Pope warns against idolising 'abstract' truths


Pope Francis said: 'We must be careful not to fall into the temptation of making idols of certain abstract truths.'


Pope warns against idolising 'abstract' truths

In his annual message to priests around the world during the traditional Chrism Mass, Francis today warned against making an idol of abstract truths.

Extolling Jesus as a “street preacher” model for priests, Francis said the closeness to people that Christ demonstrated was the “key to mercy” and also “the key to truth”.

“We must be careful not to fall into the temptation of making idols of certain abstract truths,” the Pope said.

The Truth, he said, is not only the definition of situations and things “from a certain distance, by abstract and logical reasoning”. It is also “fidelity”. “It makes you name people with their real name, as the Lord names them, before categorising them or defining ‘their situation’,” Francis said. This kind of “defining” of people before getting close to them he called “ugly”. A person was first “a child of God”, and should be seen as such first, with all their virtues and defects, before being defined with some “adjective made substance”.

The “truth idol”, Francis said, “is camouflaged. It dresses itself up in the words of the Gospel, but does not let those words touch the heart”. Even worse, he continued, “it distances ordinary people from the healing closeness of the word and of the sacraments of Jesus”.

Being close to people, Francis said, was an essential part of the imitation of Jesus. “Proximity is more than the name of a particular virtue, it is an attitude that involves the whole person,” he insisted, implying that if parishioners begin conversations with the words, “I know, father, that you are very busy”, then this indicates a distance that is somehow an indictment of the priest.

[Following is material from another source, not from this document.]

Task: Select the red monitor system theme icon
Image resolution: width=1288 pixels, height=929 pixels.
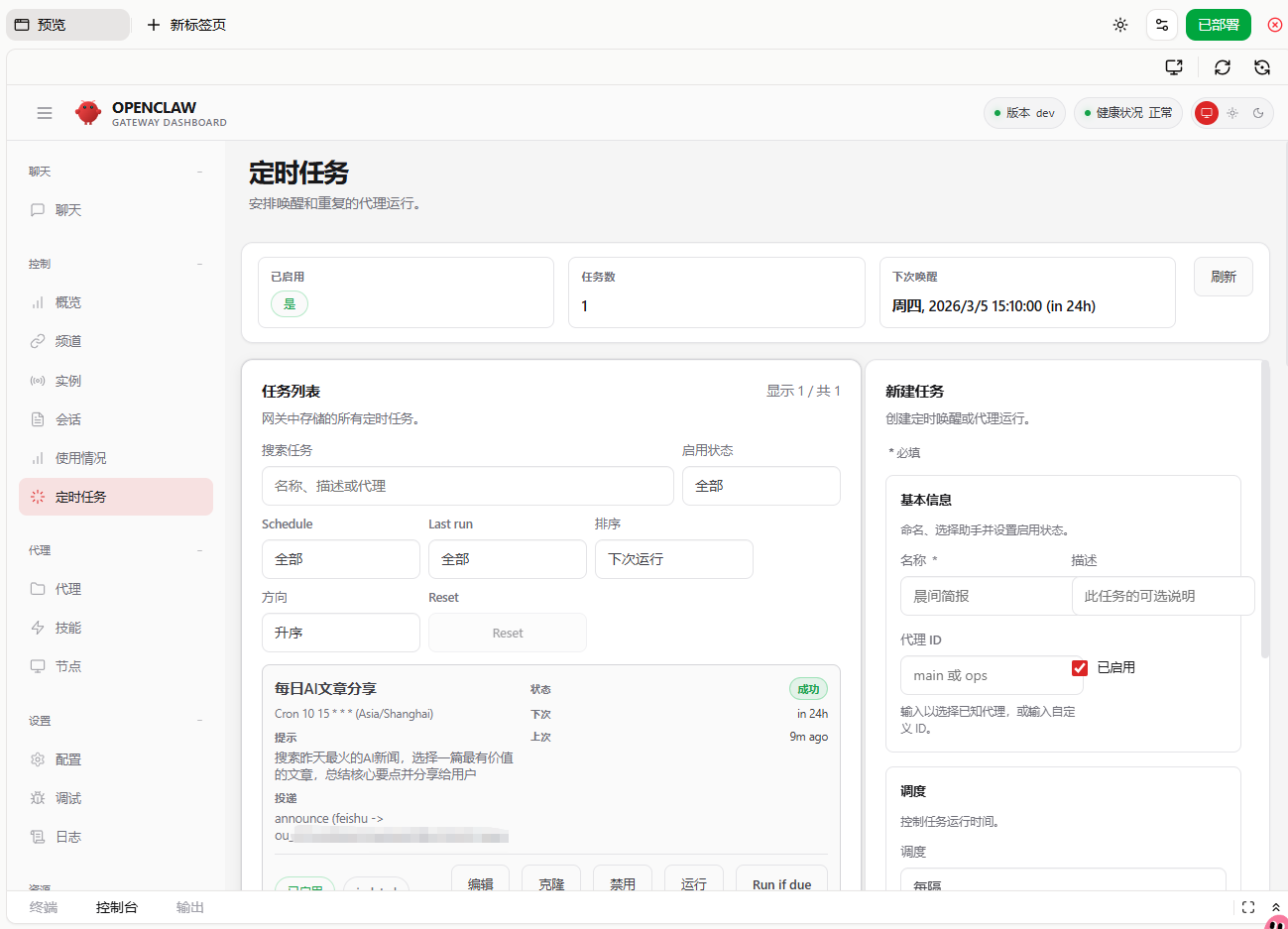Action: click(1207, 113)
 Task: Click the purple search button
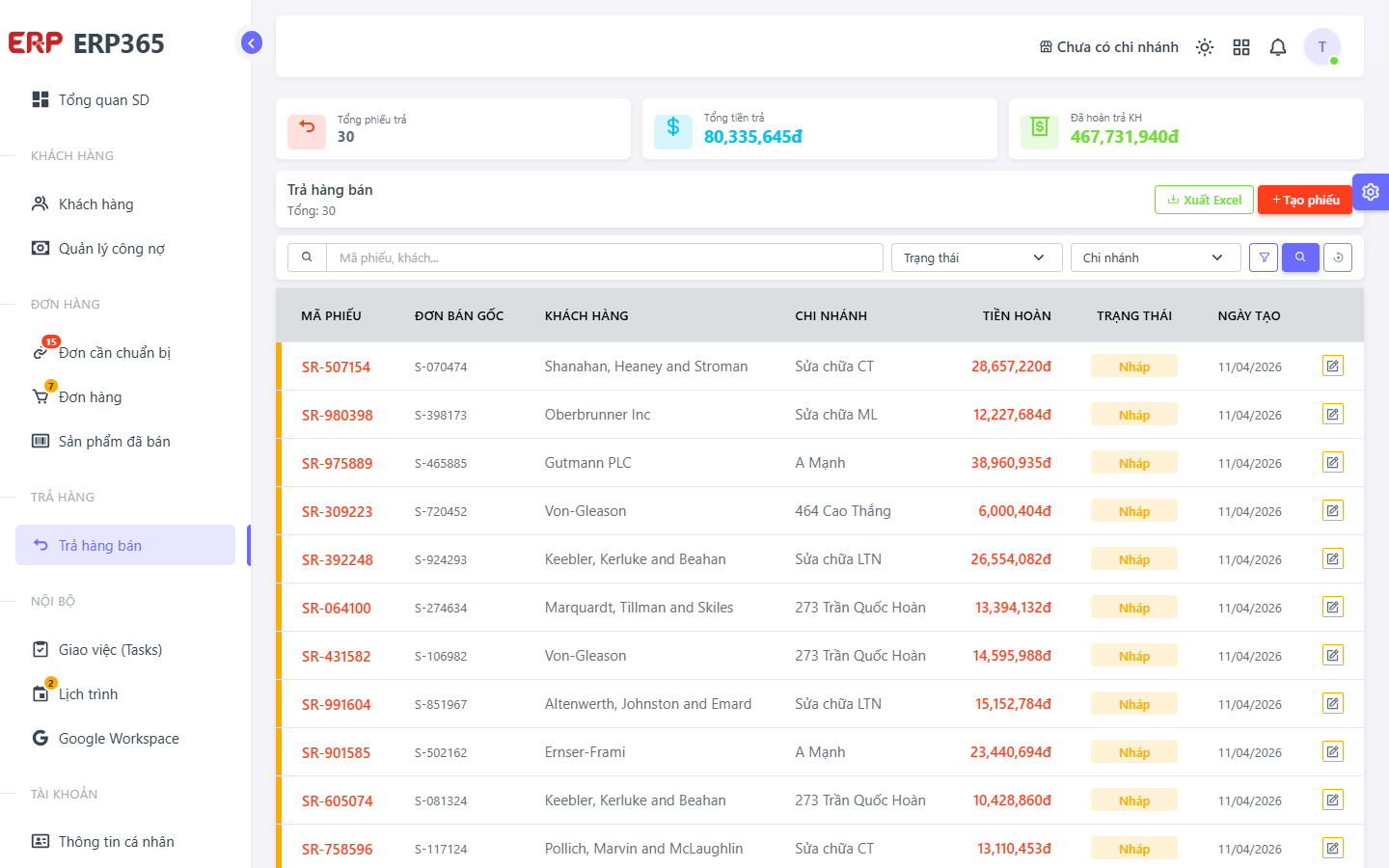point(1300,258)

This nearness can also be expressed by the priest in Confession, he said, making a reference to the Gospel story of the woman taken in adultery, who was about to be stoned. In Confession “closeness is decisive”, Francis said, because the truths of Jesus always approach “ face to face”. Jesus told the woman, after getting up from where he had been kneeling near her, “Neither do I condemn you”. “And it can be added,” Francis said, “‘From now on, sin no more’ not with a tone that belongs to the juridical sphere of truth-definition – the tone of who must determine [the conditions] of divine mercy – but with an expression that is said in the context of truth-faithfulness, which allows the sinner to look forward and not backward.”

“The right tone of this ‘sin no more’,” Francis said, is that of the confessor who says he is willing to repeat it 70 times seven.”

“If you feel far from God,” the Pope advised, “approach his people, who will heal you from the ideologies that have warmed your fervour. The little ones will teach you to look at Jesus in a different way. In their eyes, the person of Jesus is fascinating, his good example gives moral authority, his teachings are useful for life.”

Pic: Pope Francis during his Wednesday general audience in St. Peter's Square at the Vatican (Credit Image: Evandro Inetti via ZUMA Wire/PA)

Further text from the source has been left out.